Chapitre1 Science et graphiques

Ce chapitre se veut une introduction générale au graphique scientifique. Il s’ouvre sur une brève histoire de la visualisation graphique des données. Le lecteur voyagera des premières cartes rudimentaires du Paléolithique jusqu’à l’époque moderne, marquée par la naissance du dataviz et de l’infographie. Il n’existe pas pour l’instant de théorie complètement satisfaisante sur le graphique (même si des efforts ont été entrepris depuis la seconde moitié du XXe siècle), mais nous avons tout de même souhaité fournir au lecteur quelques règles de bon usage dans l’élaboration de graphiques. C’est l’objet de la dernière partie de ce chapitre.

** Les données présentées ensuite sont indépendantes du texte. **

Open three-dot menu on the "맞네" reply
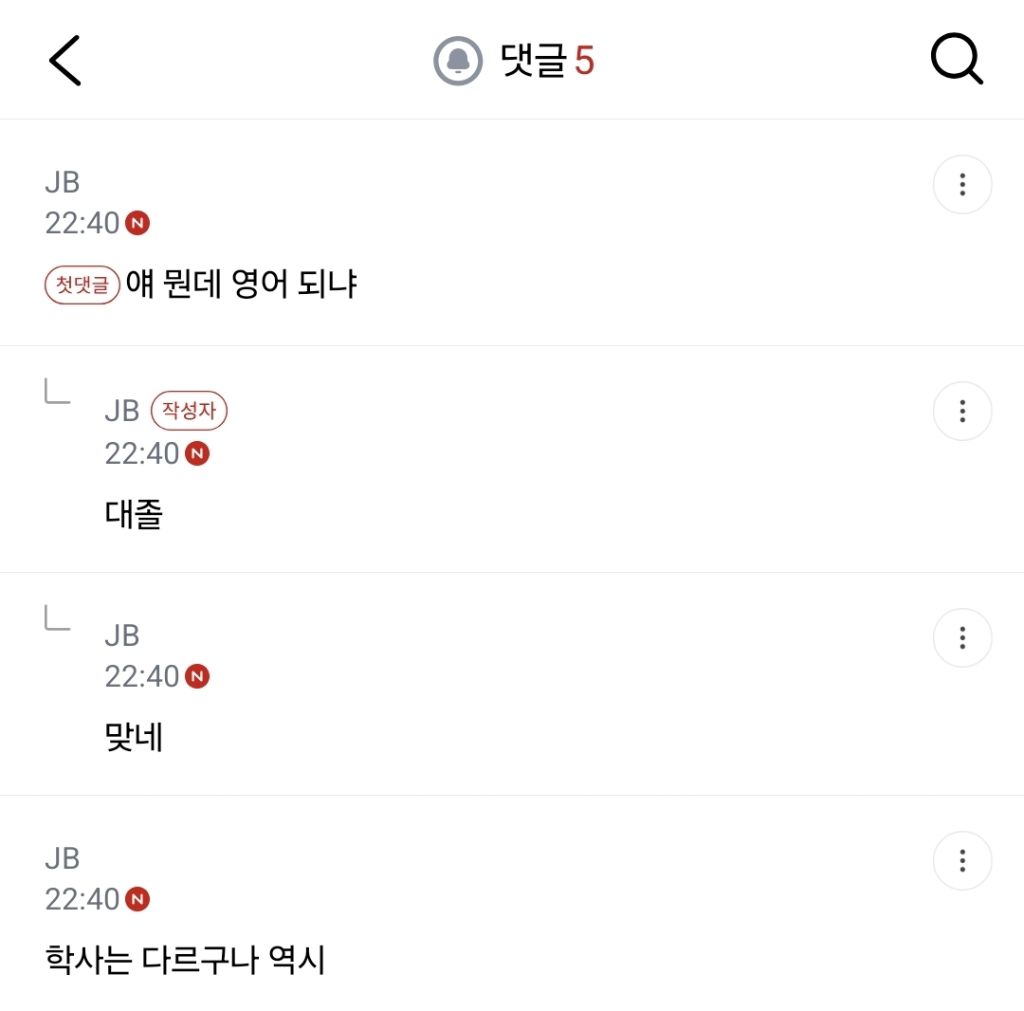Screen dimensions: 1024x1011 [x=962, y=638]
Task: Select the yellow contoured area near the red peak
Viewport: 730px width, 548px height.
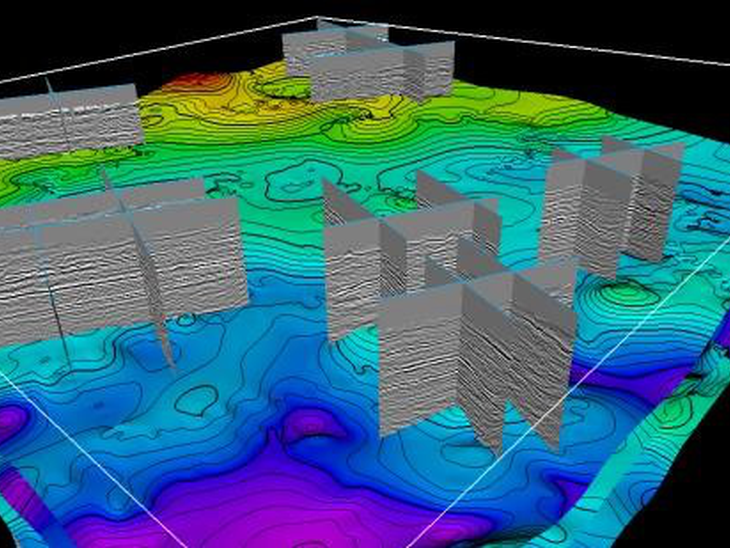Action: [223, 109]
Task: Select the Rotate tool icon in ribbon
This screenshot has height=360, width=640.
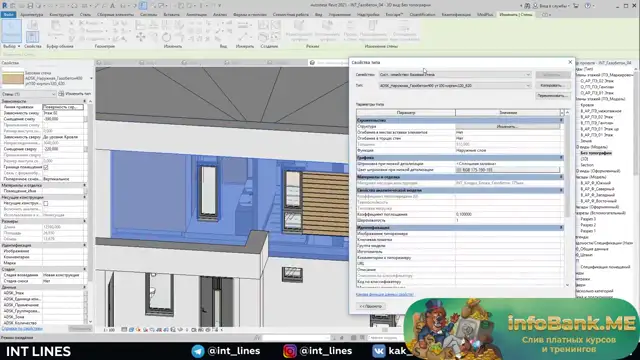Action: click(x=167, y=37)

1.1 Une brève histoire du graphique

Notre époque est marquée par une véritable révolution dans notre manière d’appréhender le monde et les choses qui nous entourent. Ce monde numérique dans lequel nous vivons nous permet de quantifier et d’archiver une quantité phénoménale d’informations. Et les récents développements technologiques fournissent des outils sophistiqués pour analyser et visualiser ces données. C’est dans ce contexte que sont apparues l’infographie et la data visualisation (également connue sous le terme de dataviz). Longtemps confinés dans des disciplines spécialisées, les graphiques ont envahi notre quotidien (presse écrite et en ligne, journaux télévisés, Internet, etc.) au point que certains abus et erreurs sont régulièrement commis, et les bonnes pratiques dans la conception de graphiques, héritées d’une longue évolution, sont purement écartées au profit de l’esthétisme ou de l’expérience visuelle. Ainsi, il est pertinent de se plonger dans l’histoire du graphique afin d’en dégager les principales innovations et règles de bon usage permettant d’atteindre le but principal de tout graphique : transmettre une information fidèle aux observations, de manière la plus simple sans déformer la réalité.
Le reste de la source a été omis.